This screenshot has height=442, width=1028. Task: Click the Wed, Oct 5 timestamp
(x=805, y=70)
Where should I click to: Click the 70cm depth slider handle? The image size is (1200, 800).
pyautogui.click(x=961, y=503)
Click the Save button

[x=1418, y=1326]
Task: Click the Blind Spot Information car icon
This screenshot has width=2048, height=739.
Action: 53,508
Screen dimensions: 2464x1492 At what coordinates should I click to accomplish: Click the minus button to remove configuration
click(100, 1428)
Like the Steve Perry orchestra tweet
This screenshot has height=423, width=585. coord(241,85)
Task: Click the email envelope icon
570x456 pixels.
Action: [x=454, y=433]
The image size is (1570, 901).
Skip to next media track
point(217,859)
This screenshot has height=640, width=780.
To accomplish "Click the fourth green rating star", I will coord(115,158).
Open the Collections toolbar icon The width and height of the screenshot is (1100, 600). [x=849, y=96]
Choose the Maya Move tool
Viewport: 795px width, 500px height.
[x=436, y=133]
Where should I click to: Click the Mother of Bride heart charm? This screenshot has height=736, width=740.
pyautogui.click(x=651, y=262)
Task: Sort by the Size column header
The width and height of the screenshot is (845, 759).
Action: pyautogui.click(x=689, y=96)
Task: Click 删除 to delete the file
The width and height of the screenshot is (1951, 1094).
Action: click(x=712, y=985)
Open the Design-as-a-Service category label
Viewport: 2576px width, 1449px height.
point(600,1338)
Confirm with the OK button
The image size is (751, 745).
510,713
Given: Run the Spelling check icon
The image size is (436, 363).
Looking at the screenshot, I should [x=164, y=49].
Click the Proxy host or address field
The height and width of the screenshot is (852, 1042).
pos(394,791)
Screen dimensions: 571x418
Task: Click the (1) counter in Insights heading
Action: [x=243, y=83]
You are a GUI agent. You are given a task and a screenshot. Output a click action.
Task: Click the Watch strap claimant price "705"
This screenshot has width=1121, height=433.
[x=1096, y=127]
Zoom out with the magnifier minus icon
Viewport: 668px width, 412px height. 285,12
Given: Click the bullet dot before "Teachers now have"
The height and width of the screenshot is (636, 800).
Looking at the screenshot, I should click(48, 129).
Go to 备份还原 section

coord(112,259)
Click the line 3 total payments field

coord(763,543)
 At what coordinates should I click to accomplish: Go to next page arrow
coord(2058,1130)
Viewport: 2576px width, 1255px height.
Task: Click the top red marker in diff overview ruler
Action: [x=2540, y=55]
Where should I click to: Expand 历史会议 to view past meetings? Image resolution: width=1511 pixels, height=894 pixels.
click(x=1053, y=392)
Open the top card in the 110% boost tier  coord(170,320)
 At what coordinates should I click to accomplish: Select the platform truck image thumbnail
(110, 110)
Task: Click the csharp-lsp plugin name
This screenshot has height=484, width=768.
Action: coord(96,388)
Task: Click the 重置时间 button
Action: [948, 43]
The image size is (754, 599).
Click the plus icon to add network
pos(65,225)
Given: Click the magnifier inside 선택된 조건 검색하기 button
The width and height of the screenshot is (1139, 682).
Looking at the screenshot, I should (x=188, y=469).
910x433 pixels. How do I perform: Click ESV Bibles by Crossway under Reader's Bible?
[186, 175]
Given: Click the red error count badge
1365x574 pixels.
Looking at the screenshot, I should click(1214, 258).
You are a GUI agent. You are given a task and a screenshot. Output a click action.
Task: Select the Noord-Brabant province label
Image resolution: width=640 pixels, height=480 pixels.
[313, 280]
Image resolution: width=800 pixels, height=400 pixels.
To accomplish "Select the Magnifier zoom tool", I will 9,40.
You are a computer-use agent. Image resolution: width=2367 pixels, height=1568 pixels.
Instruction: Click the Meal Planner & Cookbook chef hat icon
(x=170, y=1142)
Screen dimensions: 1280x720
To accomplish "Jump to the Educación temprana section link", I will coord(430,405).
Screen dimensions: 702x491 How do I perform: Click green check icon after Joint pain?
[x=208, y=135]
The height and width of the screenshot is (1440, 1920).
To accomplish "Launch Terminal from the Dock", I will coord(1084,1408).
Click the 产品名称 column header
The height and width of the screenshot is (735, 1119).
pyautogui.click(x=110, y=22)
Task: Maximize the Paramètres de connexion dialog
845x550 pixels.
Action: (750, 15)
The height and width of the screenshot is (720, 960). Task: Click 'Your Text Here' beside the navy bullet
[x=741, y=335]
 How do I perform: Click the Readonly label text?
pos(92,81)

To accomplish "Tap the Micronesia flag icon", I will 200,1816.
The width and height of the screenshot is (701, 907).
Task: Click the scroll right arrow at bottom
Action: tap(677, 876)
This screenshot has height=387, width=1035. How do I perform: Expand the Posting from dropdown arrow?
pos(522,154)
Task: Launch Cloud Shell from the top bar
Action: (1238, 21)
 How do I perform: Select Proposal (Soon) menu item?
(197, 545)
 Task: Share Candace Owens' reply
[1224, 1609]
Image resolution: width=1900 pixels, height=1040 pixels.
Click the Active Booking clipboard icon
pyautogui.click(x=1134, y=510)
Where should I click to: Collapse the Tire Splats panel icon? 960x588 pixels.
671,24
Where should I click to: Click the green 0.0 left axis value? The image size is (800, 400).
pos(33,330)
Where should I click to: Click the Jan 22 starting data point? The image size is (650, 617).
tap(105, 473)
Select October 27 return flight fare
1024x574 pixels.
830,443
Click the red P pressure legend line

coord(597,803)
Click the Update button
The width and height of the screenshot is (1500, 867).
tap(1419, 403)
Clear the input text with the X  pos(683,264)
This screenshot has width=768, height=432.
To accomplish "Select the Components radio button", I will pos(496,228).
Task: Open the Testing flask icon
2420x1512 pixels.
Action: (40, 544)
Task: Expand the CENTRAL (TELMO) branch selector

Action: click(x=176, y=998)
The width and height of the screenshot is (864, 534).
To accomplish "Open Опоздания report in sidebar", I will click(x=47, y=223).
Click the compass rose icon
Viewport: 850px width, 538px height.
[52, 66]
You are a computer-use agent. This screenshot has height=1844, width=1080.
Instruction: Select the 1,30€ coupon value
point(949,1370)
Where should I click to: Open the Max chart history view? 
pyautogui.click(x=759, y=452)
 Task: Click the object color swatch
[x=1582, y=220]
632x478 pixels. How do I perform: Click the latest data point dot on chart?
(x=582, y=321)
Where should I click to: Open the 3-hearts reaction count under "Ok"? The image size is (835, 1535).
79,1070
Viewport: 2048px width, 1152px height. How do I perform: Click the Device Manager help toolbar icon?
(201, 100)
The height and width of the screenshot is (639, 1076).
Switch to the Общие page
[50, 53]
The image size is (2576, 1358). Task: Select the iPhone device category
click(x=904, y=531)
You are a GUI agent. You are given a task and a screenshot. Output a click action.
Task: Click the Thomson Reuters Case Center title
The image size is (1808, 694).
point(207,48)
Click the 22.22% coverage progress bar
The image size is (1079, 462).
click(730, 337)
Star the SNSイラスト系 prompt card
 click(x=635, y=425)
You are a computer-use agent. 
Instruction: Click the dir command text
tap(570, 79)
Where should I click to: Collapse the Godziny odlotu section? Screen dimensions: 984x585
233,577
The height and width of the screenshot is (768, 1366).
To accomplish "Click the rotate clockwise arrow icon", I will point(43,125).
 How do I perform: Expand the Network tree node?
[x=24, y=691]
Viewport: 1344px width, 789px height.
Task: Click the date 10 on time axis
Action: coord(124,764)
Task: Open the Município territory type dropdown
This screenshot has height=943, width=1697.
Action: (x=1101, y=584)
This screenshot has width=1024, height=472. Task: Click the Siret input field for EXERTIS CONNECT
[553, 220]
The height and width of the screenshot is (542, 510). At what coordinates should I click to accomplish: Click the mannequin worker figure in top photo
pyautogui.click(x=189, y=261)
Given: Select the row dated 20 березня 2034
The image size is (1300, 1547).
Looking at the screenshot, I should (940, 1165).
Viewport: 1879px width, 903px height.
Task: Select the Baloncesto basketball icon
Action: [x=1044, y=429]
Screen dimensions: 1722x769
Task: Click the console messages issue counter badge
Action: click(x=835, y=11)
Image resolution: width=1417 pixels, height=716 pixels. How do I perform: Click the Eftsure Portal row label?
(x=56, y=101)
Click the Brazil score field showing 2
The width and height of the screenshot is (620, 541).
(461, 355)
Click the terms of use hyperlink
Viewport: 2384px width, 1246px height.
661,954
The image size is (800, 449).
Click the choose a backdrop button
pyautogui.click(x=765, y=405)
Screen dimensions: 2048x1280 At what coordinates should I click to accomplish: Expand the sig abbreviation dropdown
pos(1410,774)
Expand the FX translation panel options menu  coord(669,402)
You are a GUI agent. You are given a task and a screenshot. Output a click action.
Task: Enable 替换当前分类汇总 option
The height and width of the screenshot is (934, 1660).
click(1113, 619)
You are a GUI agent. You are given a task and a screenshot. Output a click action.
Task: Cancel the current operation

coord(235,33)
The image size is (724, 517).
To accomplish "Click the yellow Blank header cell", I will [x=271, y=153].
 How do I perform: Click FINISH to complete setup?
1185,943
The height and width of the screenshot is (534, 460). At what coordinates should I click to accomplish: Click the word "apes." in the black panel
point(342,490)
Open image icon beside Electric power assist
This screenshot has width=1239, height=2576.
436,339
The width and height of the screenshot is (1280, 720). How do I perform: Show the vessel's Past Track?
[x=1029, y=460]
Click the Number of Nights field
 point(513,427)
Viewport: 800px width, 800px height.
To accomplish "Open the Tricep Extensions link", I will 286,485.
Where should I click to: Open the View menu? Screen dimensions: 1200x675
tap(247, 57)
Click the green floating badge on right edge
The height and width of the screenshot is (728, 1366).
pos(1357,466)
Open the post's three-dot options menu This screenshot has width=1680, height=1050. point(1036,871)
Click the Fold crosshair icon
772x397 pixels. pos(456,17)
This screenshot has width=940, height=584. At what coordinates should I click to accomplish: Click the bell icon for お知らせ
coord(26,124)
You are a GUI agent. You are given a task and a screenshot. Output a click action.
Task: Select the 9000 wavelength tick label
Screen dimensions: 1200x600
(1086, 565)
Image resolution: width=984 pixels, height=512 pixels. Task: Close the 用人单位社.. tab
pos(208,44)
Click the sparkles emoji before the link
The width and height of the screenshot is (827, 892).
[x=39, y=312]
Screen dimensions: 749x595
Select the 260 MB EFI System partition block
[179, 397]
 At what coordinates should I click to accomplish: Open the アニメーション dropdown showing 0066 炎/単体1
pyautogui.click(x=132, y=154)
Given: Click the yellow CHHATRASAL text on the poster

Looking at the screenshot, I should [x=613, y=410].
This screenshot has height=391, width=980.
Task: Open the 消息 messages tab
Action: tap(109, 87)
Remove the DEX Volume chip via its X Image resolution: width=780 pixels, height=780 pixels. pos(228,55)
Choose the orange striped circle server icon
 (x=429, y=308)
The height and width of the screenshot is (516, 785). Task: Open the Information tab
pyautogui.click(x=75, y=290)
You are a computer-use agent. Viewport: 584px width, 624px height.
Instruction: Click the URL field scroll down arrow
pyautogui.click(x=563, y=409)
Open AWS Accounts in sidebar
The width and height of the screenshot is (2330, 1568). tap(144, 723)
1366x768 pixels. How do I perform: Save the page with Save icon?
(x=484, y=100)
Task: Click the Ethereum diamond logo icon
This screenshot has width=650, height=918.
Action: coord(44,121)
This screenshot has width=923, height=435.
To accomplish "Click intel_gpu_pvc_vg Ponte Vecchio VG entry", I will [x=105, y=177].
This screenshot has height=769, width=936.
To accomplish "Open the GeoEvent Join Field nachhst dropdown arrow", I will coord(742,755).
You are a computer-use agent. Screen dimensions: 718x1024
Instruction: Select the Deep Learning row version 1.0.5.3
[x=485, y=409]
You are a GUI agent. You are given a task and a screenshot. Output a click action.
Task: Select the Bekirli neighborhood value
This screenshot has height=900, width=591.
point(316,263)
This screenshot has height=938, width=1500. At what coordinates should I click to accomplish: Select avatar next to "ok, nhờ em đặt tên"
**********
= Work to be completed =
Reproduce the listing word for word, starting at its first line and stopping after the line that contains "[x=1418, y=1326]".

= Solution to this problem =
This screenshot has height=442, width=1028. Task: Click the Wed, Oct 5 timestamp
(x=805, y=70)
Where should I click to: Click the 70cm depth slider handle? The image size is (1200, 800).
pyautogui.click(x=961, y=503)
Click the Save button

[x=1418, y=1326]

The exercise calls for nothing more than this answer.